On Friday, November 16, judge Kevin Castel of the US District Court for the Southern District of New York rejected Bloomberg’s contention that artificial intelligence (AI) company iSentium had not adequately identified the trade secrets at issue.
The AI company had sued Bloomberg back in October 2017, claiming that Bloomberg had misappropriated trade secrets and infringed a patent in developing its own application for analysing social media posts.
Four years before, in 2013, iSentium and Bloomberg entered into an agreement in which the AI company’s technology was incorporated into the Bloomberg Terminal, a system that allows financial services professionals to analyse real-time market data.
iSentium’s sentiment-analysis technology, iSense, is an application that analyses “massive amounts of individual social media content” and uses the “unstructured data” as “indicators” in business and politics.

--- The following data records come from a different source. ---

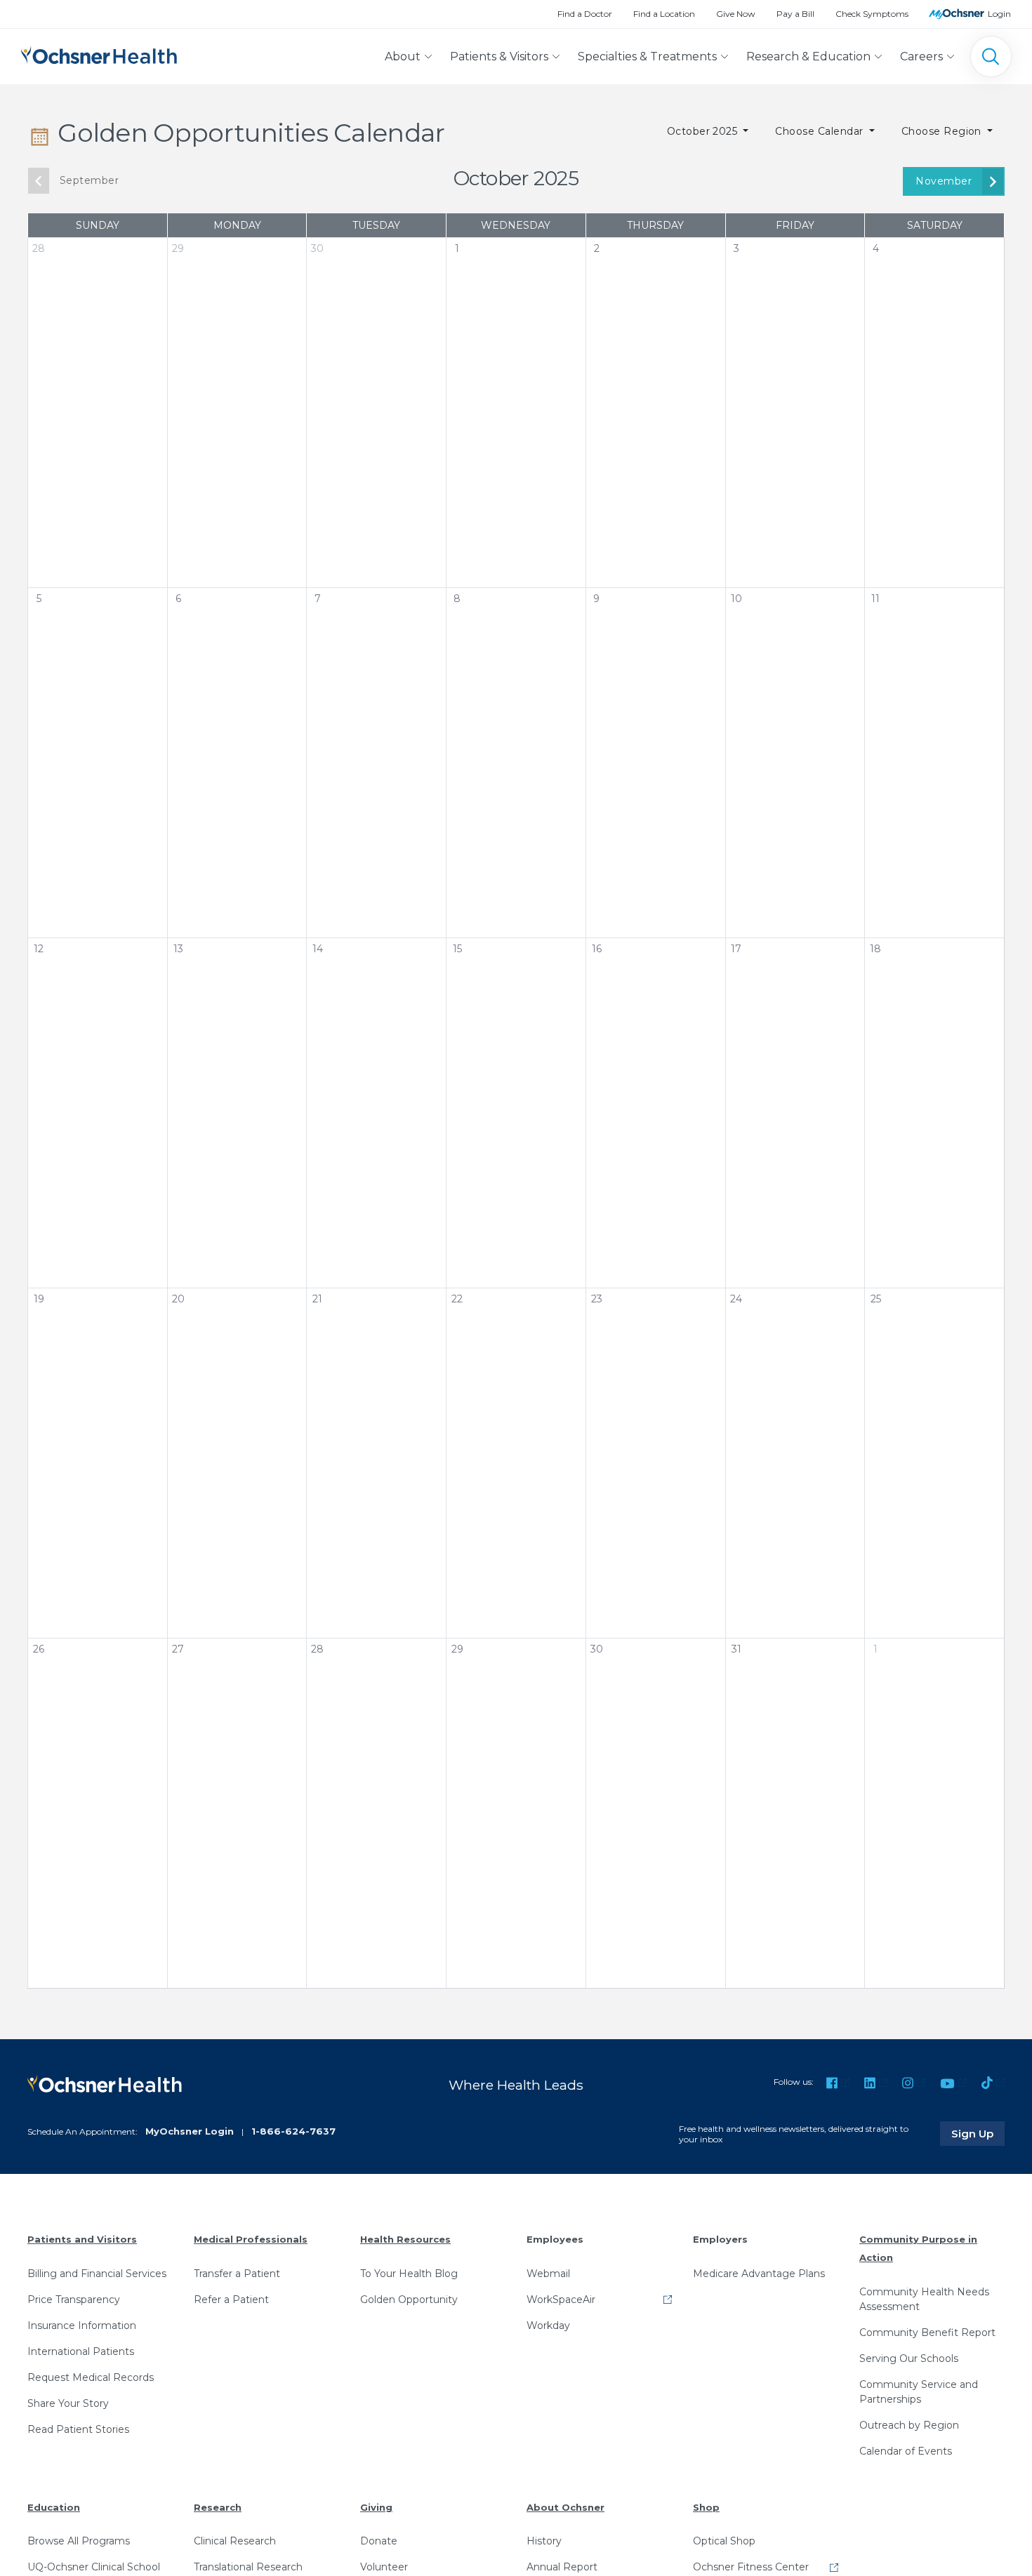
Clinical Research (235, 2541)
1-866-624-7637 (293, 2131)
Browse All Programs (78, 2541)
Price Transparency (73, 2299)
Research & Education (808, 56)
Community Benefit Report (927, 2332)
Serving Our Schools (908, 2358)
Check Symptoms (871, 13)
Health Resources (405, 2239)
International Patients (80, 2351)
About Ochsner (565, 2507)
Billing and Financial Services (96, 2273)
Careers (921, 56)
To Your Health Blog (409, 2273)
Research (218, 2507)
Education (53, 2507)
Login (999, 13)
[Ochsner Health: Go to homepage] (99, 53)
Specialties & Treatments (647, 56)
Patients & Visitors (499, 56)
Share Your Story (68, 2403)
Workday (548, 2325)
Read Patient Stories (78, 2429)
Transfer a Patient (237, 2273)
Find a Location (664, 13)
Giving (376, 2507)
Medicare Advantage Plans (759, 2273)
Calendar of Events (905, 2451)
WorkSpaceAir (561, 2299)
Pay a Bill (795, 13)
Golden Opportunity (409, 2299)
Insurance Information (81, 2325)
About (403, 56)
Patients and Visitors (82, 2239)
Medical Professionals (250, 2239)
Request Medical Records (90, 2377)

During this time, iSentium allegedly provided Bloomberg with information, including trade secrets related to “its methodologies for processing social media content and transforming its analysis into real-time graphs that are easily comprehended by an end-user”, said Castel in his judgment.
But, by 2016, the parties had terminated the relationship. The AI company had altered aspects of iSense, making it incompatible with the Bloomberg Terminal system. iSentium asked Bloomberg to remove the technology and the parties terminated their agreement.

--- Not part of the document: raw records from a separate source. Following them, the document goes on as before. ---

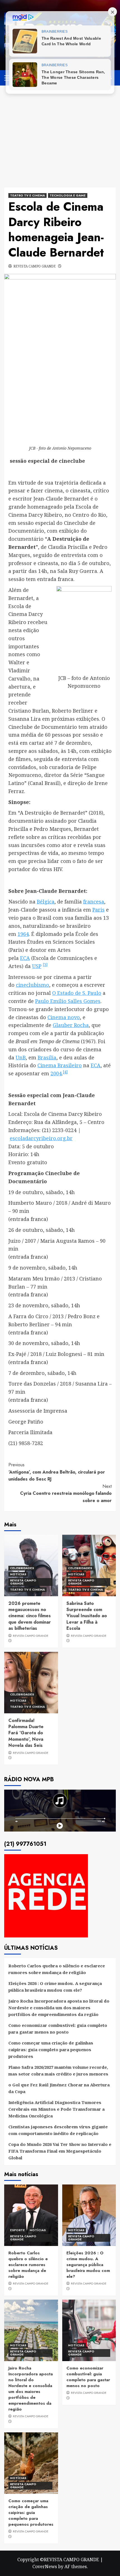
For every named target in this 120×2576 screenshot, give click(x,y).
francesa (93, 901)
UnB (21, 1057)
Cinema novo (63, 1017)
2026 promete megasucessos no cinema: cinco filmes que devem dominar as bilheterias (29, 1616)
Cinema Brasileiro (59, 1065)
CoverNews (44, 2566)
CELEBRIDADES (22, 1568)
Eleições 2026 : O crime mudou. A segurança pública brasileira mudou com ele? (55, 1986)
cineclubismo (32, 984)
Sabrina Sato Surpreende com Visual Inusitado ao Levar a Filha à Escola (86, 1616)
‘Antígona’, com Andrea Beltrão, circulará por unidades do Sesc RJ (56, 1472)
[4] (65, 1071)
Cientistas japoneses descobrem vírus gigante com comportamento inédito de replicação (58, 2130)
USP (36, 966)
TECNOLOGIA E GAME (68, 195)
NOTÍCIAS (18, 1574)
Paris (98, 909)
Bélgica (45, 901)
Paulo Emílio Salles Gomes (67, 1001)
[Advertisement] (60, 132)
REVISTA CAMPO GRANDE (34, 266)
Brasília (47, 1057)
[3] (45, 964)
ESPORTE (17, 2230)
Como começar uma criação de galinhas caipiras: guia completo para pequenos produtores (50, 2049)
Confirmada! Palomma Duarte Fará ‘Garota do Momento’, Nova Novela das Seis (26, 1733)
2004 (56, 1073)
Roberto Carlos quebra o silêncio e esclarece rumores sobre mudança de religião (56, 1969)
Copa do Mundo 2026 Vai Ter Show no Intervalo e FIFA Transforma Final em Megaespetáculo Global (59, 2150)
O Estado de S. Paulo (76, 993)
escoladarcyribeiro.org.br (41, 1138)
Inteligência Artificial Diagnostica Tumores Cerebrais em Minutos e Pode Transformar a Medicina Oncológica (56, 2109)
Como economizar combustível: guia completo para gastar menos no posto (57, 2028)
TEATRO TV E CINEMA (27, 195)
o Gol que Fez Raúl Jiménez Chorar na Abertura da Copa (59, 2088)
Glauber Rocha (71, 1025)
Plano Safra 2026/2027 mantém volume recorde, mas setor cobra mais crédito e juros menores (58, 2070)
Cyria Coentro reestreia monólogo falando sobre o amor (66, 1493)
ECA (25, 958)
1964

In its lawsuit, iSentium claimed that Bloomberg began to develop its own sentiment-analysis technology, based on iSentium’s proprietary technology.
Bloomberg secured the dismissal of a patent infringement claim in the case in late October.

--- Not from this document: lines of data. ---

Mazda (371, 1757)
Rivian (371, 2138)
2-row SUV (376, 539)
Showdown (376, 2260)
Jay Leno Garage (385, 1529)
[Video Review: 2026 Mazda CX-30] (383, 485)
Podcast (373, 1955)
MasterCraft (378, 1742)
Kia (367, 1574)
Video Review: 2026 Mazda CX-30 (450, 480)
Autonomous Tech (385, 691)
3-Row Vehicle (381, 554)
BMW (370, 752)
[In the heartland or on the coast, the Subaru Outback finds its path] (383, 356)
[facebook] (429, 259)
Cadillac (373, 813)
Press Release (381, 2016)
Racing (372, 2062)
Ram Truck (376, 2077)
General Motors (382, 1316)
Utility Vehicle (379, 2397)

Castel granted dismissal of iSentium’s claim that its asserted patent (US number 8,856,056), which describes a method for evaluating statements posted to Twitter that discuss publicly traded assets, was infringed.
The judge found that the patent does not describe eligible subject matter, as it was directed to the abstract idea of interpreting a written statement posted to social media and said that it failed to meet either stage of the two-step test set out by the US Supreme Court in Alice v CLS Bank in 2014.
Late last week, Castel also granted Bloomberg’s motion to dismiss iSentium’s claims of promissory estoppel and unjust enrichment.
In addition the judge denied Bloomberg’s attempts to dismiss claims for the misappropriation of trade secrets and breach of contract.
Castel concluded that while the allegations describing iSentium’s purported trade secrets are broad, they are sufficient to give Bloomberg notice of the claim asserted against it.
He added that “comparable descriptions have been held to be adequate to identify a trade secret at the pleading stage”, citing Next Communications v Viber Media (2016), in which the court concluded that a complaint’s description of a “unique technique for routing calls, allowing for detailed traffic monitoring, reporting, and billing” was adequate to identify the trade secret.
A pretrial conference is set for December 14.